Obtaining Reimbursement in France and Italy for New Diabetes Products

Abstract

Manufacturers launching next-generation or innovative medical devices in Europe face a very heterogeneous reimbursement landscape, with each country having its own pathways, timing, requirements and success factors. We selected 2 markets for a deeper look into the reimbursement landscape: France, representing a country with central decision making with defined processes, and Italy, which delegates reimbursement decisions to the regional level, resulting in a less transparent approach to reimbursement. Based on our experience in working on various new product launches and analyzing recent reimbursement decisions, we found that payers in both countries do not reward improved next-generation products with incremental reimbursement. Looking at innovations, we observe that manufacturers face a challenging and lengthy process to obtain reimbursement. In addition, requirements and key success factors differ by country: In France, comparative clinical evidence and budget impact very much drive reimbursement decisions in terms of pricing and restrictions, whereas in Italy, regional key opinion leader (KOL) support and additional local observational data are key.

Manufacturers developing new devices in diabetes have to investigate the reimbursement situation for the new product some time prior to launch. Manufacturers will discover that the reimbursement landscape for next-generation and innovative medical devices in Europe is very heterogeneous. Each country has its own reimbursement pathways, requirements and stakeholders. Some countries implemented the decision-making process on a national level, others decide on a regional or local level. Whereas some countries follow a process with defined steps and criteria, others leave decision making to individuals and their evaluation criteria.

In this article, we want to provide an overview of the reimbursement systems in 2 countries which differ to a great extent: France, as a country with a defined, centralized reimbursement process, and Italy, which is organized regionally and less transparent in its reimbursement approach. We focus on medical devices which are prescribed in the outpatient setting in the public system. We first provide an overview on the reimbursement of existing products, focusing on blood glucose monitoring (BGM), continuous glucose monitoring (CGM), and telehealth. Second, we describe reimbursement options, pathways, stakeholders, and requirements for next-generation and innovative diabetes products.

The article is based on our experience working for various device manufacturers on exploring reimbursement opportunities and requirements for new products, and analyses of past reimbursement decisions.
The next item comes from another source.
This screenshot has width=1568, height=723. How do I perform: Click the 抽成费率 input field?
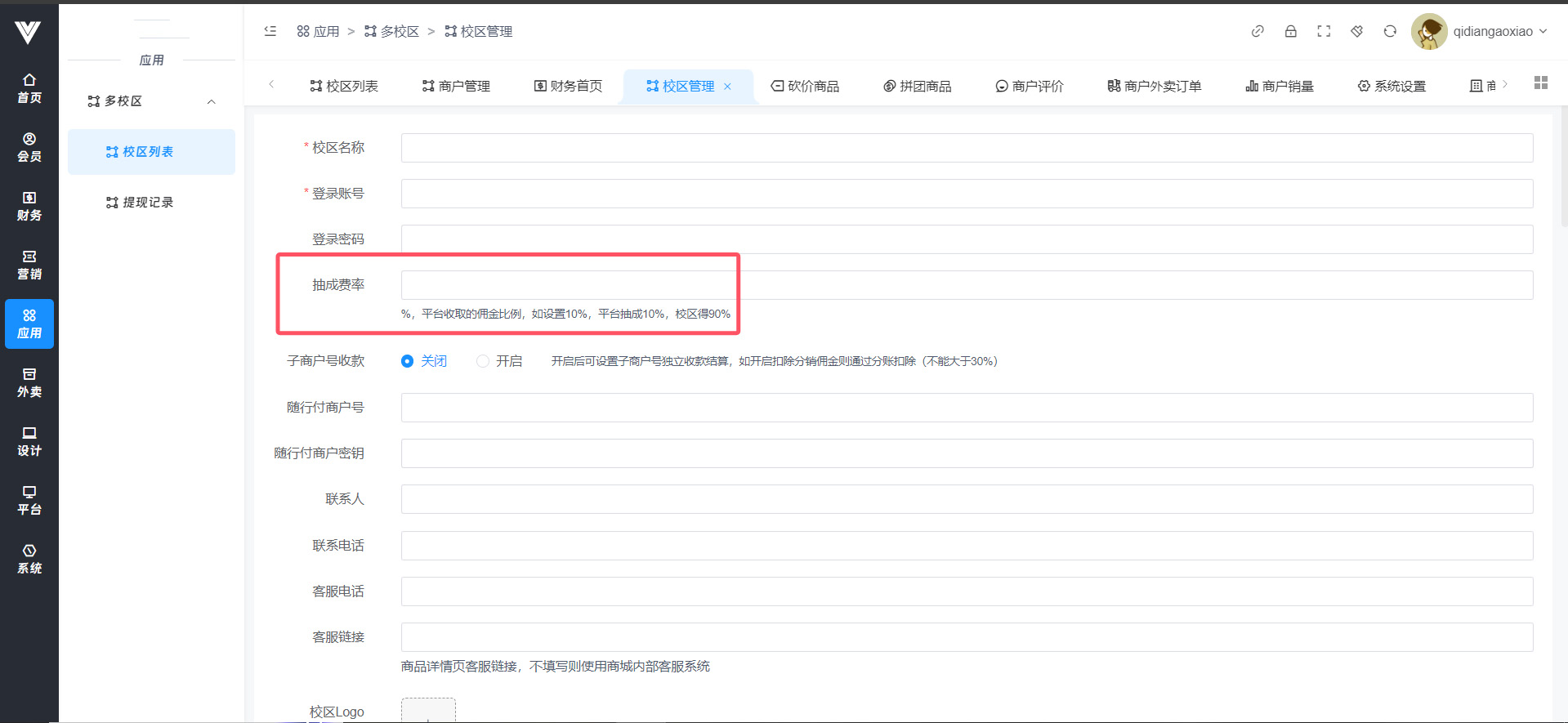point(966,285)
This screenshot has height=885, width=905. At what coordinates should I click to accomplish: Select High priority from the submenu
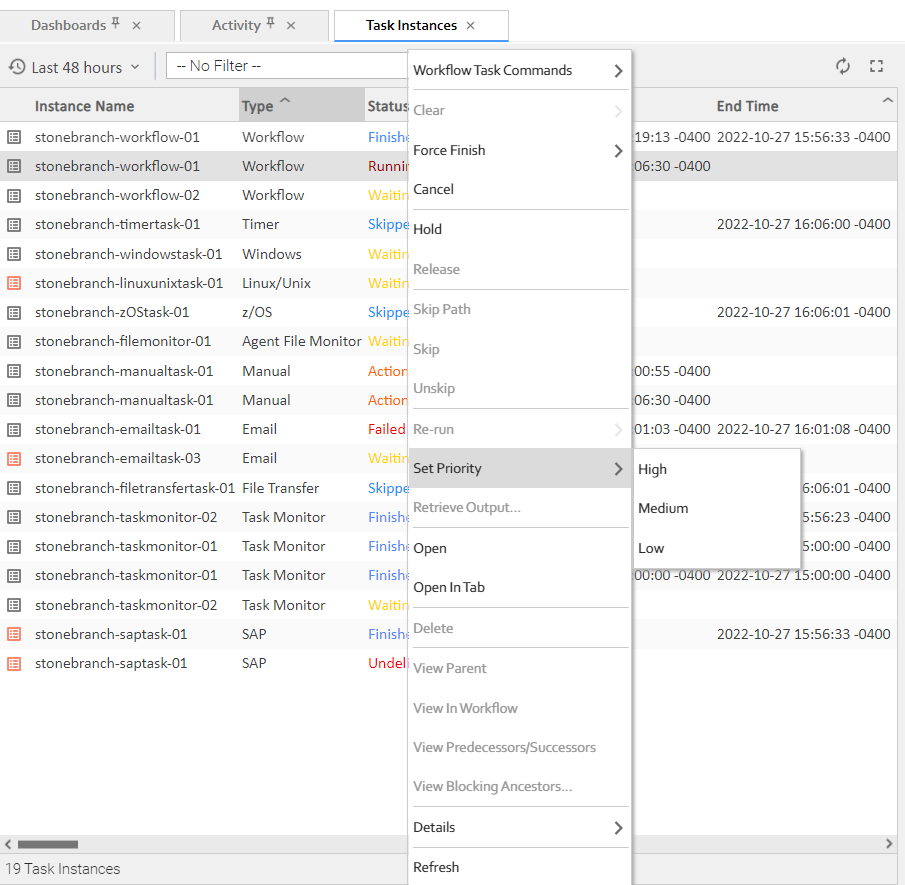tap(653, 469)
Obtaining Reimbursement in France

France has a centralized health care system in which reimbursement decisions are made at a national level, and are then binding in the entire country. Two distinct authorities drive the process: Commission Nationale d’Evaluation des Dispositifs Médicaux (CNEDiMTS; national committee for the evaluation of medical devices and health technologies) is responsible for assessing the clinical benefit of a new product and Comité Economique des Produits de Santé (CEPS, national commission responsible for pricing) manages price negotiations in a second step. The reimbursement of diabetes technologies in the outpatient setting is based on a tariff system. All reimbursable devices and services and their respective tariffs are listed in the Liste des Produits et Prestations Remboursables (LPPR; list of reimbursed products and services).

Current Reimbursement Situation for Selected Medical Devices

BGM strips are fully covered, and patients on insulin do not face any volume restrictions. For patients not treated with insulin (type 2, gestational diabetic patients, etc), however, a slight restriction on the number of tests was introduced in February 2011, limiting the maximum strips to 200 per year and patient. However, payers are more restrictive when it comes to reimbursement levels. Strips of almost all BGM systems are reimbursed based on a single “generic” tariff. This means that French payers do not see any relevant differences in the various BGM systems which should be addressed by differentiating tariffs and reimbursement levels. In other words, improvements in accuracy or features driving convenience are not rewarded. In the case of BGM technologies which cannot be covered by the generic tariff, French payers have to create a brand-specific tariff. However, this does not necessarily result in a premium reimbursement, as Roche’s Accu-Chek Mobile System shows. In addition, payers are increasing the pressure on BGM prices: The strip tariff has been recently slightly decreased.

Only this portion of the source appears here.